Mayor Castro told the newspaper he knows about the contracts. He says a key issue for ratepayers is a series of rate increases that will come with the investment.
While NRG hasn’t put a price tag on the 40% share, CPS has already spent $276 million as up front money on engineering and permitting costs for the two new reactors. The final cost to CPS of the expected $10-13 billion project could be as much as $5 billion.
The utility must come to the city council in September to ask permission to issue $400 million in bonds to pay for new costs. The bonds will be repaid through a series of biannual rate increases of about 5% each through 2016 which is when the first reactor is expected to enter revenue service.
Less Powerpoint, more Q&A in public meetings
The utility is responding to the Mayor’s concerns by spending more time listening and less time flogging slide presentations at public meetings. The utility is also highlighting its efforts at promoting energy conservation.
The Mayor says he wants dialog not one-way communication. One of his reasons for stepping out now is that he sits on the board trustees for the utility.

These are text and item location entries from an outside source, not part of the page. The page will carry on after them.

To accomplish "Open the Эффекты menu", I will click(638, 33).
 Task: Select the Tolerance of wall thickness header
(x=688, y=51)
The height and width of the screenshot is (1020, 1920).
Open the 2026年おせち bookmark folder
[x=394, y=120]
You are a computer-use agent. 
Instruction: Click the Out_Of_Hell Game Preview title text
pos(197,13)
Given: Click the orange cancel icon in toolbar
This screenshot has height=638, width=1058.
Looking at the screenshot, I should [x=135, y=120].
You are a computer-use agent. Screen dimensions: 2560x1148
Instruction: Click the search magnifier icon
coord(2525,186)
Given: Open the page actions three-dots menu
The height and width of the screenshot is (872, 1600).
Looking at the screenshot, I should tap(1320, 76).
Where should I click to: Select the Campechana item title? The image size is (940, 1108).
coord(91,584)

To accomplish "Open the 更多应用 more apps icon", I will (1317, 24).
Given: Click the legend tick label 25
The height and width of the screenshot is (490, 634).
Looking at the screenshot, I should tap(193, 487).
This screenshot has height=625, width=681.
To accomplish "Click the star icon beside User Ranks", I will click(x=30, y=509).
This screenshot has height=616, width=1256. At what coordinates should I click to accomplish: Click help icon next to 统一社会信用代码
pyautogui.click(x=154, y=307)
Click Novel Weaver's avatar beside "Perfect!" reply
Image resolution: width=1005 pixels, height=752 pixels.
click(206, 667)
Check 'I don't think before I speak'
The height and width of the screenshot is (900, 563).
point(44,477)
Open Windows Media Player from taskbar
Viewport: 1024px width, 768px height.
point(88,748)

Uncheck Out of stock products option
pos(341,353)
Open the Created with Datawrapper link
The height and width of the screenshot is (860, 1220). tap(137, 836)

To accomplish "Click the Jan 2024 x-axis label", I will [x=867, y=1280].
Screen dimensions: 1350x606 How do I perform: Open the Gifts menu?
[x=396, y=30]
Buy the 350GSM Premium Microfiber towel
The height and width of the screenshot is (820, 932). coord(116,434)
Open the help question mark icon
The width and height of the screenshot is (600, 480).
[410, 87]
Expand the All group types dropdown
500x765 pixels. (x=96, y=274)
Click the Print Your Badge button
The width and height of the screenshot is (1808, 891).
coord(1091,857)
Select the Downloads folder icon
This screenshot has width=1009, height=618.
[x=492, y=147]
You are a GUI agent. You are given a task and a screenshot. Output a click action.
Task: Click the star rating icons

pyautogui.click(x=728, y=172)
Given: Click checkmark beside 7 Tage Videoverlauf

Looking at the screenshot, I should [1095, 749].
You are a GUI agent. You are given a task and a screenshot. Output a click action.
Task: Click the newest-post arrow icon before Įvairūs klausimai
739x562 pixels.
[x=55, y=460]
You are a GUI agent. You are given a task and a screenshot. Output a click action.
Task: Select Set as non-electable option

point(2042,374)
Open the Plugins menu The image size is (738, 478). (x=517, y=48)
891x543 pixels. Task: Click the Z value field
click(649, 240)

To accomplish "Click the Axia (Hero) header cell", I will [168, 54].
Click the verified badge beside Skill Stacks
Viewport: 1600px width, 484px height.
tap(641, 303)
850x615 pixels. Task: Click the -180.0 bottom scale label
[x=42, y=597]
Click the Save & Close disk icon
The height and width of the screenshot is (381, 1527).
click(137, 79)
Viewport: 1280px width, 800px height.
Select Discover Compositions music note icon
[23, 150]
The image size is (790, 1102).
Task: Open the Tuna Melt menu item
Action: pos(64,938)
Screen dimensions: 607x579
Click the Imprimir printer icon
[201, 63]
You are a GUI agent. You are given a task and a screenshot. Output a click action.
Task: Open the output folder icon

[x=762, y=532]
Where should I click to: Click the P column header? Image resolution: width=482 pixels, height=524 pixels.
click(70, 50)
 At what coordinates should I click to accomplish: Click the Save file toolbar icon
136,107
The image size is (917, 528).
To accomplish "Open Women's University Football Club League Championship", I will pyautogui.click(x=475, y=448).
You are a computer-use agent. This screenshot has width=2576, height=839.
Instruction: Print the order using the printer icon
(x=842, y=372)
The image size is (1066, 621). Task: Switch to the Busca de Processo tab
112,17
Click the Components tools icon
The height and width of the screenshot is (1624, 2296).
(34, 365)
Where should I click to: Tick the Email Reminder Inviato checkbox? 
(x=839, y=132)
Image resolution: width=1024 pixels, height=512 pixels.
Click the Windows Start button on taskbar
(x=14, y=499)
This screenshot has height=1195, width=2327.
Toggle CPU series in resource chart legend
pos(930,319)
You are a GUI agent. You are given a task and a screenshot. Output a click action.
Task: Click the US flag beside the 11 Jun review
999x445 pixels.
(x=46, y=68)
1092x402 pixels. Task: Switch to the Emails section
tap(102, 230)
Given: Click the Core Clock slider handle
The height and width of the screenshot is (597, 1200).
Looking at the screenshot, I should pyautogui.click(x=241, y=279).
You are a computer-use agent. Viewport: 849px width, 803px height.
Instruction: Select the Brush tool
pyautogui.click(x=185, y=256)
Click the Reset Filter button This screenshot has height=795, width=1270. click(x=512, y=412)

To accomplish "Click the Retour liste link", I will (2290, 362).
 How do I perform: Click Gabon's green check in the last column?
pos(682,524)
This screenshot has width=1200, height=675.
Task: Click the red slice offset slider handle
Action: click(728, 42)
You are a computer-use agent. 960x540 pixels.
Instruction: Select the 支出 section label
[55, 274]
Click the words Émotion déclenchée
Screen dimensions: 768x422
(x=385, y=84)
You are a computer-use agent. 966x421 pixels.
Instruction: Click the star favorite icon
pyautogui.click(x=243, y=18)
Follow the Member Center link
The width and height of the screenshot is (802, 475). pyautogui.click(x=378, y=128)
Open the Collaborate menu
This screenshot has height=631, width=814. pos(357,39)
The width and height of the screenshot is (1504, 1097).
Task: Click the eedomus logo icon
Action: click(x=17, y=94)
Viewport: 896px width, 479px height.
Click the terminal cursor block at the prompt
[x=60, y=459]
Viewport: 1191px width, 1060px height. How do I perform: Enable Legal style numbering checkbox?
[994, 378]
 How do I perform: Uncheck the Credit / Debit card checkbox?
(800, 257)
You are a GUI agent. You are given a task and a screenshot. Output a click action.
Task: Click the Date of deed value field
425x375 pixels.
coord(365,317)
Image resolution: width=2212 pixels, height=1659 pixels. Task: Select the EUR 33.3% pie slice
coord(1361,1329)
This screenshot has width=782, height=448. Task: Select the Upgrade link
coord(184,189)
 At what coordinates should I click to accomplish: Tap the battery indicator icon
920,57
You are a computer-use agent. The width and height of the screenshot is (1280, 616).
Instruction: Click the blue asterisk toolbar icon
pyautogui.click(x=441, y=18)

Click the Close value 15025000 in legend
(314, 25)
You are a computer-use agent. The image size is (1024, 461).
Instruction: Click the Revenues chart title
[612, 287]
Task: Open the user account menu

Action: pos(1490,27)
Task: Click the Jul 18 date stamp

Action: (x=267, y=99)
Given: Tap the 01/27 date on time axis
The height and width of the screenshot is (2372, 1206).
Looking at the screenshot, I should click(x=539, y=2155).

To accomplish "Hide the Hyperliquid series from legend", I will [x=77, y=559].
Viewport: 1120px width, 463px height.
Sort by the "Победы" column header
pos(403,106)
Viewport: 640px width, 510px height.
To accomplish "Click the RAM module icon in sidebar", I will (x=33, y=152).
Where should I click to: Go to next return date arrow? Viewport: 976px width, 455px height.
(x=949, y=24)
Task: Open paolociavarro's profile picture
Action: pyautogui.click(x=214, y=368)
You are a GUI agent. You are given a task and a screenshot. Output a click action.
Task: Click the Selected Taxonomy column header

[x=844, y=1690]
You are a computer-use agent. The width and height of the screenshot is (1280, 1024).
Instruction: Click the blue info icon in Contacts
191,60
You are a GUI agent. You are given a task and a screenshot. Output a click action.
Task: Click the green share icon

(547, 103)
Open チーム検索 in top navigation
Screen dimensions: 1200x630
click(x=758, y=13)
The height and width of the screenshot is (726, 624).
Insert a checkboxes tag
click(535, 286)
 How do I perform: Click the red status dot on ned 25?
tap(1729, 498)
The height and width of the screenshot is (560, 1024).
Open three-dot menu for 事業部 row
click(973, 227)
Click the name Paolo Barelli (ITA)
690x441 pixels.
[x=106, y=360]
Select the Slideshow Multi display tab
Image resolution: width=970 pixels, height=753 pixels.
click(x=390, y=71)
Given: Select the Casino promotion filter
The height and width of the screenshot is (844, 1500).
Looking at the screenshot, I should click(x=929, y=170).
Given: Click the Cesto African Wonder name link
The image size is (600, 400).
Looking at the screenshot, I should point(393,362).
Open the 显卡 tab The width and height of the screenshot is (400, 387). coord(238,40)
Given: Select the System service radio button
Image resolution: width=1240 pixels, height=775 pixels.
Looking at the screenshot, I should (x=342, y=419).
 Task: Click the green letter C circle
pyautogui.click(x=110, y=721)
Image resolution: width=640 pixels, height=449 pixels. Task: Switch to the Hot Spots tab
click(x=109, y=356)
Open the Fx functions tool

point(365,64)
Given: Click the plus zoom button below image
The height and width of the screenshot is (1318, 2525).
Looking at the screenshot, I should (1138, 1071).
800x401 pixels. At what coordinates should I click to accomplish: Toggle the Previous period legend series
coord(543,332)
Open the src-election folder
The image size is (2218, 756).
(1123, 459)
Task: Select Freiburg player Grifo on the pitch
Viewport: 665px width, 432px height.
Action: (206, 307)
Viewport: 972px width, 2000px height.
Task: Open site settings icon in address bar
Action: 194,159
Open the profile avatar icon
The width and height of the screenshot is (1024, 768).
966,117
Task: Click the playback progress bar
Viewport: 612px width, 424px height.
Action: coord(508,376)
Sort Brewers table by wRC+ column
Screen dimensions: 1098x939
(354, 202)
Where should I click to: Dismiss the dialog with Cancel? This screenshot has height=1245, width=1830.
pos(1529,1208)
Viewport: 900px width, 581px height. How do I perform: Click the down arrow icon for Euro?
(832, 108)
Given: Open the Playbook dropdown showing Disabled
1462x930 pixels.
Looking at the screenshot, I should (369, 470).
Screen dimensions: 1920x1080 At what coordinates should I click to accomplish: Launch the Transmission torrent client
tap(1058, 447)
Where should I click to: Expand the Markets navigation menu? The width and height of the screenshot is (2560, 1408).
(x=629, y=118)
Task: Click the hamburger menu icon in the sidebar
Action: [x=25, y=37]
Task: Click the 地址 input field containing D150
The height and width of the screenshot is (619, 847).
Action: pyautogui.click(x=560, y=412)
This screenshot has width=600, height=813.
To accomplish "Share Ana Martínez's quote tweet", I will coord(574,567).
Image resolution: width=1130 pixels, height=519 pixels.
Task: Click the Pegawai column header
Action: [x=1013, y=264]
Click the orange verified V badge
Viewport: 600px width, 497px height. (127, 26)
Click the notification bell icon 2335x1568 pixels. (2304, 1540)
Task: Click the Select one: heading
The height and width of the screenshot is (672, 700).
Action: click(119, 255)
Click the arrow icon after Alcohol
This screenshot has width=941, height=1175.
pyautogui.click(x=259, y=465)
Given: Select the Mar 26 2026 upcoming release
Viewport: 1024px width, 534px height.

Also, he came into office reportedly with a low confidence rating from the business community and a history of “flip flopping on issues” according an Aug 9 editorial in the San Antonio Express. The Mayor now takes an unexpectedly bold course to bolster his standing with key rate payers in that same business community.
“This is not talking down. This is engagement with the community. We want folks and the city council to get the information they need and to believe that have a role in the process.”
The Mayor may be getting more than he bargained for. Pressure on CPS is also coming from citizens groups. One called Energia Mia turned out in force holding a news conference ahead of one of CPS’ public meetings.
About 50 people showed up wearing T-shirts with anti-nuclear slogans. Cost is the hot topic for the group, which is a coalition of neighborhood groups, but some are also worried about contamination from nuclear waste. Local problems with Kelly Air Force base have the groups riled about environmental issues and they’ve developed a “you’ve seen one you’ve seen them all” attitude about large facilities.
In an effort to reclaim control of the political messaging, the Mayor is holding his own town meetings in the city council chambers. He’s limited CPS to a five minute summary level presentation and then will open the floor to questions. He will lead the meetings.
Slashed Investment could make NRG nervous
One of the “alternatives” Castro has tossed out is to reduce the investment by CPS in NRG from 40% to 20%. This would eliminate the utility’s plan to re-sell 20% of the power it buys from NRG to reduce the cost of electricity to San Antonio rate payers.
To counter criticisms about cost, NRG points out that Toshiba, which will build two GE-Hitachi 1,350 MW ABWR reactors, has a 12% stake in the project and a commitment to cost control through an agreement to sign a fixed price contract to build them.
NRG expects the NRC to issue a license to the project in 2012 at which time it will break ground. By then it needs all of it investors lined up to pay for the new reactors.
CPS' CEO Lee thinks his utility will prevail in its plans to invest in 40% of the project. He says that natural gas prices are too volatile and when the price soars into the stratosphere, the costs get passed on directly to rate payers.
He points out the reactor site has the water and transmission and distribution infrastructure to support four units. Plus, he points out Matagorda County is a willing host for the new plants. Ultimately, Lee thinks people will opt for a steady and predictable rate structure from nuclear energy compared to gas costs.